The first tune, 'Alguidar' contains a little of everything, from a static-laden start that seques into an nonabrasive noise jam and then into a complex groove between Almeida and Smith. Silva delivers, over the elastic time, some possibly Ayler-inspired martial themes but goes far beyond them into a spirited improvisation.

'Overture for Penguins' begins with a simple but effective theme bowed on the bass. Electronics crackle and spit, and soon comes in Smith's colorful percussion and Silva's crystal clear and driving trumpet. A playful juxtaposition of light and dark rhythms help conjure a delightful tension, and as the tune unfolds, it takes on an almost rock-ish dimension.

A tune whose title speaks to me, 'My Fucking Thesis', circles around in an echo filled chamber of angular ideas and passionate argument. The electronics are used here for texture and fill, like cross hatching in a sketch. The brittle fizzle and digital spittle adds depth to the acoustic lines. Moments towards the end of the song, and especially in the next tune 'The Chimpanzee Who Told Man How To Cry' remind me of Miles Davis, somewhere between the minimalist funk of Miles in the Sky and the sheer power of Bitches Brew. Quieter moments, like in the title track, display a sensitive and melodic fragility that exudes a certain melancholy.

Overall 'Oneiros' is a dynamic album with a lot to offer the listener. It defies the conventional but is also quite accessible. Highly enjoyable and grows better and better with each listen.

See what you think:

Buy from Instantjazz.

© stef

Wednesday, March 28, 2012

The phenomenal Mats Gustafsson

By Stef 

Swedish saxophonist Mats Gustafsson is without a doubt one of the most forceful players ever, combining a ferocity that surpasses Brötzmann with a technique equalling the best and adding an emotional howl that is his unique signature. He is on top of this a real music lover, collector of music in all its diversity and form, interested in new things, quite respectful of the jazz ancestors and his great favorite musicians, such as Don Cherry and Albert Ayler. If Vandermark makes it often a must to put all his weight in composition and in technical complexities, Gustafsson is more of the expressionist, simplifying his music to the most direct and authentic form, and putting all the emphasis on raw yet subtle emotional delivery.

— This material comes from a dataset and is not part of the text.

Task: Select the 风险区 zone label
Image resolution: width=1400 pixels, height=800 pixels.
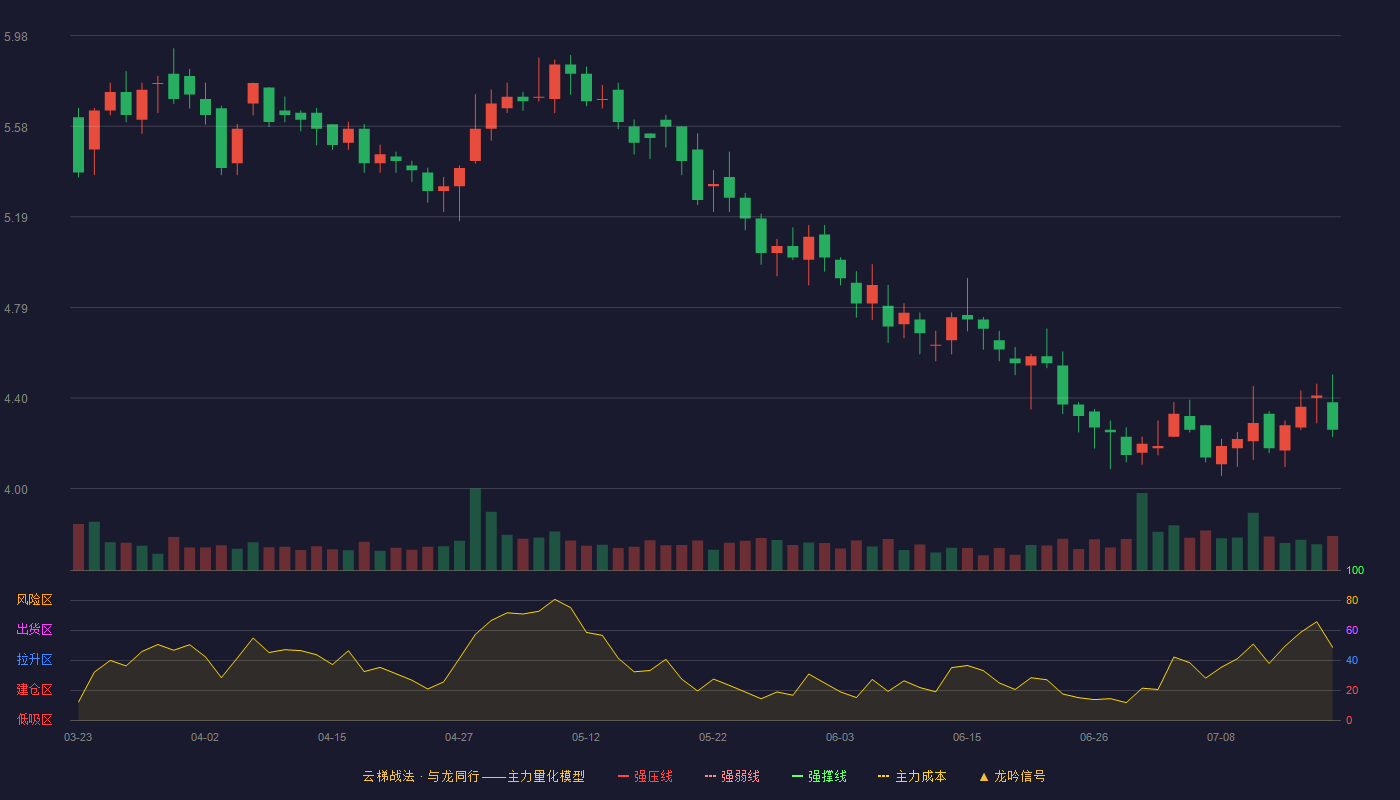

Apart from the albums mentioned below, we can also look out with lots of expectation for two new albums by The Thing, one with Barry Guy and one with Don Cherry's daughter Neneh. More about this later.

Kieran Hebden, Steve Reid, Mats Gustafsson - Live At The South Bank (Smalltown Superjazzz, 2011) *****

Drummer Steve Reid passed away in 2010 and this is possibly his last recorded work. Reid played with jazz luminaries such as Miles Davis, John Coltrane and Sun Ra, but was also a soul and Motown session musician. He was 35 years older than British post-rock electronics wizard Kieran Hebden. For this double album, Gustafsson joins the duo for eighty-five minutes of hypnotic highly rhythmic trance-inducing musical madness.

The atmosphere is dark, heavy, apocalyptic, doomed somehow, almost like an electronic tribal dance to chase industrial demons and plead for final redemption. All the tracks are long, very long, taking the time to set the scene, develop the character and take all the listeners on board for this incredible journey.

I am not sure how I would have felt about this album without Gustafsson, but I can assure you that his contribution adds the vital human level of agony and distress and emotional outburst that takes the whole thing to a different plane. The opening track "Morning Prayer" and the absolutely mesmerising "Untitled" are absolutely phenomenal, with Gustafsson wailing, screaming, howling like only he can do it, almost without changing notes, over a one-chord repetitive wall of sound. Madness.

Incredible, phenomenal.

Swedish Azz-Azz Appeal (Not Two, 2011) ***

The Swedish Azz series brings tribute to the Swedish jazz musicians and composers from the sixties, but then with a modern twist, in which the traditionally rendered compositions are slightly transfigured by electronics and present-day concepts.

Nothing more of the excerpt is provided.